Zambian Stakeholders Review PLACE Findings
MEASURE Evaluation assisted the Frontiers Development and Research Group, a Zambian research organization, to conduct two PLACE studies in Kapiri Mposhi and Mongu, Zambia. The two sites were selected by stakeholders because of high HIV/AIDS prevalence indicated by data from antenatal clinics. The Mongu PLACE study was conducted in June 2005, and the Kapiri Mposhi PLACE study was conducted in September 2005. Key findings include:
- The rate of new sexual partner acquisition is high in Mongu and Kapiri Mposhi. In Mongu approximately 50% of both men and women interviewed had a new partner in the past four weeks. In Kapiri Mposhi the percentages were 20% for men and 24% for women.

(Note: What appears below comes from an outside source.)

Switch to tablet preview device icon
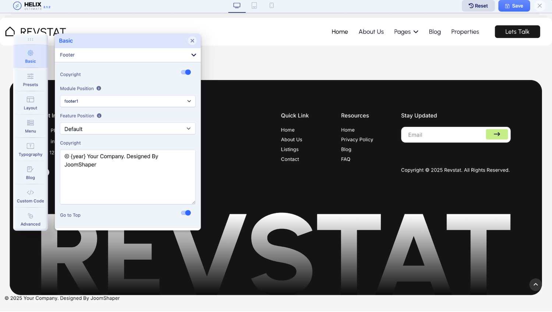552x312 pixels. [x=254, y=6]
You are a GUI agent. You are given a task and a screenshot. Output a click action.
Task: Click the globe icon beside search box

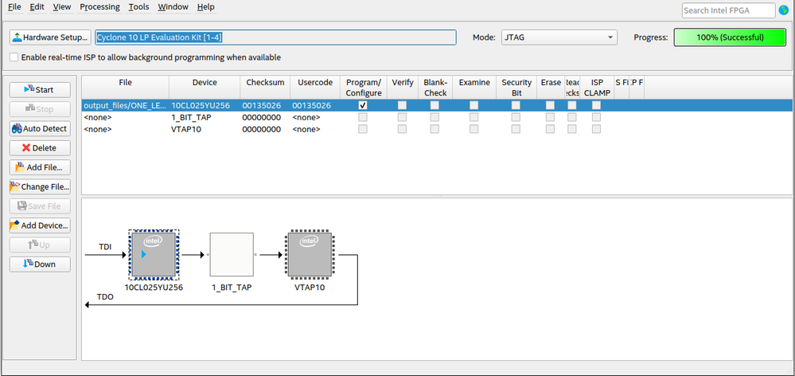point(783,10)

- Data confirm the importance of venues in sexual networks. In Mongu 30% of men and 38% of women indicated that they had met a partner at the venue where they were interviewed. In Kapiri Mposhi these percentages were 19% for men and 27% for women.

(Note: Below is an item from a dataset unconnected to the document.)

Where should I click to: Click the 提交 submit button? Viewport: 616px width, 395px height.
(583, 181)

- Data confirm the role of commercial sex as important. In Mongu 42% of male respondents and 46% of female respondents reported exchanging sex for money. In Kapiri Mposhi the percentages were 24% for men and 28% for women.
These data are useful for stakeholders in planning prevention activities in the venues where people met new partners. Findings from the two PLACE studies were disseminated at a national level in Lusaka, Zambia in April 2006 and also locally in Mongu and Kapiri Mposhi. Following the dissemination of the study findings, MEASURE Evaluation worked with the local stakeholders to develop recommendations. The recommendations reflect a combination of directly using the findings from the study and incorporating local stakeholder priorities for combating several issues in the region, i.e. poverty, unemployment, and HIV/AIDS prevalence. These recommendations were included in the presentations to decision-makers and stakeholders. For Mongou, recommendations included:
- implementing a public awareness campaign to destigmatize AIDS
- increasing surveillance of risk behaviors among young people
- focusing on behavioral change and increasing self-efficacy
- designing interventions to address poverty and unemployment issues that are associated with sexuality
For Kapiri Mposhi, the findings suggest the need to devise strategies to empower people economically to reduce poverty-driven risk behaviors, sensitize venue owners and managers to the role of condoms in the prevention of HIV transmission, and to link venues to HIV/AIDS prevention programs to ensure information and activities are kept up-to-date.